▸ Given text
++++++++++

On October 8, No. 1 Michigan's 25-game winning streak ended with a 21–7 loss to Army (ranked No. 7 in the weekly AP Poll) before a capacity crowd of 97,239 at Michigan Stadium. Army extended its own win streak to 14 games. On Michigan's second play from scrimmage, Chuck Ortmann, who had set the conference passing record in 1948, was kicked in the head, suffered a concussion, and was carried off the field on a stretcher. Without Ortmann to lead the passing game, Michigan completed only three of 23 passes for 16 yards and gave up four interceptions. With Michigan's passing game rendered ineffective, Army played six men on the line in an effort to neutralize Michigan's running game. Don Dufek scored Michigan's lone touchdown in the fourth quarter, and Harry Allis kicked the extra point. Later in the fourth quarter, with Army ahead 14–7, Michigan drove to Army's 16-yard line, but Michigan's Charley Lentz threw an interception into the end zone to end the threat.

| Team | 1 | 2 | 3 | 4 | Total |
|---|---|---|---|---|---|
| • Army | 7 | 7 | 0 | 7 | 21 |
| Michigan | 0 | 0 | 0 | 7 | 7 |

===At Northwestern===

On October 15, Michigan lost its second consecutive game, falling by a 21–20 score to Northwestern before a crowd of 54,816 at Dyche Stadium in Evanston, Illinois. Michigan entered the game as a 13-point favorite. Both teams scored three touchdowns, and the difference was a missed extra point. Harry Allis converted on the first and third extra points, but his kick after Michigan's second touchdown went wide to the right. The win ended Michigan's 15-game winning streak against Big Ten Conference opponents, dating back to 1946. It was also the first time since 1939 that Michigan had lost back-to-back contests; the first victory for Northwestern over Michigan since 1937; and Michigan's first one-point loss since 1940. Michigan dominated the game statistically with 17 first downs to eight for Northwestern, and 215 rushing yards to 159 for Northwestern.

++++++++++

▸ Supplied entries
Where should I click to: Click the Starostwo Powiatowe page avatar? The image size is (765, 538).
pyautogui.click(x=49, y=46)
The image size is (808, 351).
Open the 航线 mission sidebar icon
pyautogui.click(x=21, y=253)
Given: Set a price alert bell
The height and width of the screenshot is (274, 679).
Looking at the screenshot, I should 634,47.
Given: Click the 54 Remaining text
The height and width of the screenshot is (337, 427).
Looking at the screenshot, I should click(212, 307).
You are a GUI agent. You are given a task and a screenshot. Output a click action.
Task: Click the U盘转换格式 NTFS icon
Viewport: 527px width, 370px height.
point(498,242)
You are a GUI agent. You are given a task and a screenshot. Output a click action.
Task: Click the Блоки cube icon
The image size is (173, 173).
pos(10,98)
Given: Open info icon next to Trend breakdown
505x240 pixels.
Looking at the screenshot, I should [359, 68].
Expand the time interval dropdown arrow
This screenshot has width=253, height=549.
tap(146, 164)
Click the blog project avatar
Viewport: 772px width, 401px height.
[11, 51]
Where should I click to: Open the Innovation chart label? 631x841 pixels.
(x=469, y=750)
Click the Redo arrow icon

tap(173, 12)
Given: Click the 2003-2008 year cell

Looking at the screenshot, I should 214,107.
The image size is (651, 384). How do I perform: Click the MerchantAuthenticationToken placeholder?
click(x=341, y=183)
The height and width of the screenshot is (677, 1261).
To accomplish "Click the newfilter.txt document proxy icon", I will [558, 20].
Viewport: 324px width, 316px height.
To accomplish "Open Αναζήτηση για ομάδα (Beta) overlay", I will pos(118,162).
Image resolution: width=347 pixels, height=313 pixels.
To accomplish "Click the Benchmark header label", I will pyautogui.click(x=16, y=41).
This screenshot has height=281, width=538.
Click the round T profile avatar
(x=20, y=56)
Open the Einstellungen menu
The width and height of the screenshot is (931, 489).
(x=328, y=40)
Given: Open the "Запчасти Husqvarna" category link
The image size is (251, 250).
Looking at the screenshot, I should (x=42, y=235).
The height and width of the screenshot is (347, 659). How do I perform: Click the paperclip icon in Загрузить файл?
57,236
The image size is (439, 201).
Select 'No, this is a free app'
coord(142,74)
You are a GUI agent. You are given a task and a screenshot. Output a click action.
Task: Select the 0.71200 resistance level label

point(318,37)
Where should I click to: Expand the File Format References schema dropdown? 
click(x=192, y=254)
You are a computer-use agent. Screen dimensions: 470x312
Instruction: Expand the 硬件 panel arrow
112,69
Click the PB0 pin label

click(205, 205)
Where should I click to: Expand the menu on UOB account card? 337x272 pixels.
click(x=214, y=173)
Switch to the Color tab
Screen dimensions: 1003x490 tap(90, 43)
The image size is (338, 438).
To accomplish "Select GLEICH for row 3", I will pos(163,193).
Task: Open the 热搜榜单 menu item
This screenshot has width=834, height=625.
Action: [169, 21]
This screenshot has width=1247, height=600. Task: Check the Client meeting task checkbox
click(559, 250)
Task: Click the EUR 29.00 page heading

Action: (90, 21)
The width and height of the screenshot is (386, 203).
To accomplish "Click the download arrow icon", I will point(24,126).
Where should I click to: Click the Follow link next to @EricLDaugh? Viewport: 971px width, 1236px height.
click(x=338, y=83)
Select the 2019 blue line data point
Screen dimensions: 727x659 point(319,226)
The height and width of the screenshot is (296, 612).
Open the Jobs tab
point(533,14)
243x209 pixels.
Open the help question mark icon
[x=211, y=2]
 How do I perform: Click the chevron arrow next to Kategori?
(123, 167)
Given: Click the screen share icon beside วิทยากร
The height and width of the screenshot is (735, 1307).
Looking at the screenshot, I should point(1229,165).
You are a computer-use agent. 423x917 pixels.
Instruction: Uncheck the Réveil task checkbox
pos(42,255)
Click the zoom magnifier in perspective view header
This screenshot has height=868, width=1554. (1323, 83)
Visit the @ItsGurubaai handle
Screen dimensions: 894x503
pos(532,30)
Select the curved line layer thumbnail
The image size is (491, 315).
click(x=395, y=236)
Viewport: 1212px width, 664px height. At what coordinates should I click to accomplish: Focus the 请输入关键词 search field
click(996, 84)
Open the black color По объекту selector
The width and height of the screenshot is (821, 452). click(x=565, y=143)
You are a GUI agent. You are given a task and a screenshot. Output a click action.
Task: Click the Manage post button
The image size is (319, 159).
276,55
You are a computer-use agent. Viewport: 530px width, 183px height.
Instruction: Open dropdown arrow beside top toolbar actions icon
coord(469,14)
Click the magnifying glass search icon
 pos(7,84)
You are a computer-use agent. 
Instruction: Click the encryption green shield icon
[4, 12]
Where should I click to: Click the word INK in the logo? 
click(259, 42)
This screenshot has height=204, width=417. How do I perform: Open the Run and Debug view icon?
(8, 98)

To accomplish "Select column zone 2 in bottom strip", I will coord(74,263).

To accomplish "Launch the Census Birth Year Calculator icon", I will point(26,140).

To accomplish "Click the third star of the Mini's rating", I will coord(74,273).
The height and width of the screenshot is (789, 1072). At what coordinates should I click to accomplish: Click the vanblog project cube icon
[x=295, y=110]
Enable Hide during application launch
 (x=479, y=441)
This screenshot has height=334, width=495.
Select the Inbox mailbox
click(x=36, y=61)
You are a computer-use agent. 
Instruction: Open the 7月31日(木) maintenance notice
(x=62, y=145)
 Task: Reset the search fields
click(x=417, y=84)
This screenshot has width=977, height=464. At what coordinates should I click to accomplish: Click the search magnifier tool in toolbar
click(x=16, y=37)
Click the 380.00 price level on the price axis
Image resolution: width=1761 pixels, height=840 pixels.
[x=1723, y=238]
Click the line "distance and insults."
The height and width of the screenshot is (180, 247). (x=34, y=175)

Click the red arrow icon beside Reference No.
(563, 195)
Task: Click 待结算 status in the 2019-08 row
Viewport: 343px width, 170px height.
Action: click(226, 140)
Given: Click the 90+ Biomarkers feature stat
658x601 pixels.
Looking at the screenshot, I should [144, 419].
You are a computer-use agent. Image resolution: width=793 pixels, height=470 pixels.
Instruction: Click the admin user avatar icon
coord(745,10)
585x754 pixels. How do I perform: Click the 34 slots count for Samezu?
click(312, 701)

++++++++++

▸ Exercise details
Which players does the game report above name?

▸ Written solution
Chuck Ortmann, Don Dufek, Harry Allis, Charley Lentz